Entre anticipation ou remémoration, ce livre reste celui la grande catastrophe. Surgissent des signes avant-coureurs ou précurseurs. S’entendent d’hier ou de demain silence terrible, cris, larmes de celles et ceux qui sortent et s’absentent plus que de raison. Et pour résumer, s’agglutinent des excès dans un sens après des excès dans un autre. Le tout en de longues, très longues marches après des crises et des crises sans retour. Bref, autant de signes annonciateurs du grand trou noir et du souvenir de la grande catastrophe.
Avant, tout était idyllique et paradisiaque – du moins lors de l’enfance du monde. Tout après, ce fut cris et fureur quand le monde lui-même fit le « dépeupleur » cher à Beckett. Avec la grande catastrophe, tout se transforme mais rien n’est semblable : « La gorge est sèche Les voix sont tues Les yeux sont vagues et secs laissent sans larmes ». Et pour « tous ceux qui restent » (idem, Beckett), plus question de faire face. L’homme est sans rêves et même de ses cauchemars il cherche les sujets.
Toutefois, héritier et fin limier du surréalisme, Moscovici parie sur un réel évanescent mais prétend à l’illusion venue du fond des âges. Même l’envie de faire l’amour revient sans écho au sein même de la fuite incessante de la mémoire. Restent des élus qui siphonnent des nectars au goulot d’une bouteille. C’est déjà une manière d’étouffer le crime. Les voici marchant sur l’asphalte et leurs corps sont sans sépulture. Ils croisent de drôles de créatures en un univers surréel où « l’éther plane sur l’amour absolu des vampires ».

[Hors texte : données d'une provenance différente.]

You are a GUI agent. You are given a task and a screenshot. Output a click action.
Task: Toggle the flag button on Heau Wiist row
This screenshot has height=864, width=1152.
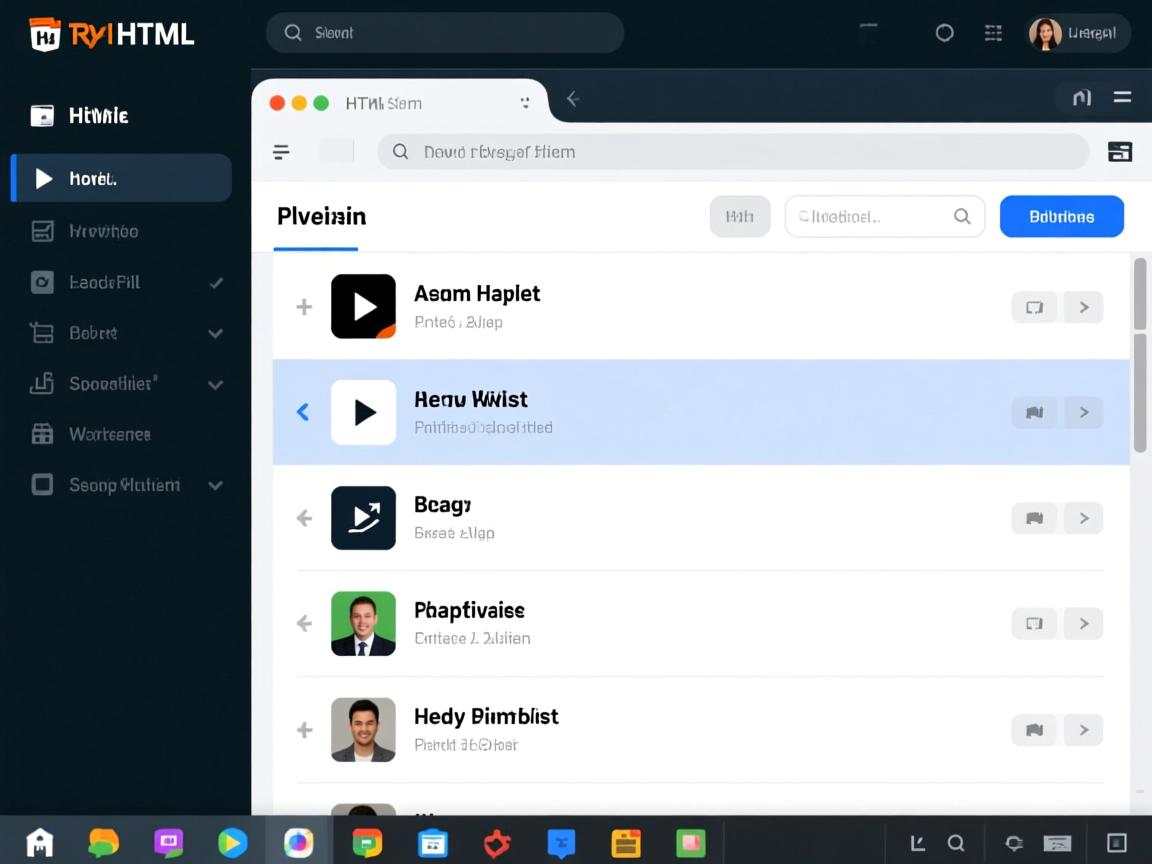point(1034,412)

Bref, l’aube se lève sur le paysage absurde. D’où le retour d’une convulsion de beauté. Une nouvelle folie guide les pas dans le labyrinthe là où, si « les portes ont fini par s’entrouvrir sur des femmes incomplètes », quelque chose arrive. Alors, avançons.
La vie s’offre, redevient une école de longue haleine. Un prochain cycle dessille les esprits encalminés. Certes, rien d’autre ne soufflera tant que l’oubli recouvrira de sable les mots enchâssés les uns dans les autres. Mais existe ici un réveil des créatures atteint qui des sommets dans l’histoire des formes. Il faudra des siècles d’absence pour lcroire dans un nouveau retour à soi et « des hasards sans issue viendront briser les chaînes » qui rompront le cercle parfait des êtres. La poésie souffle dans un tel paysage.
jean-paul gavard-perret
Denis Moscovici, Mystères et fulgurances de la marche, Éditions de L’Asymétrie 2026, 96 p. – 17,00 €.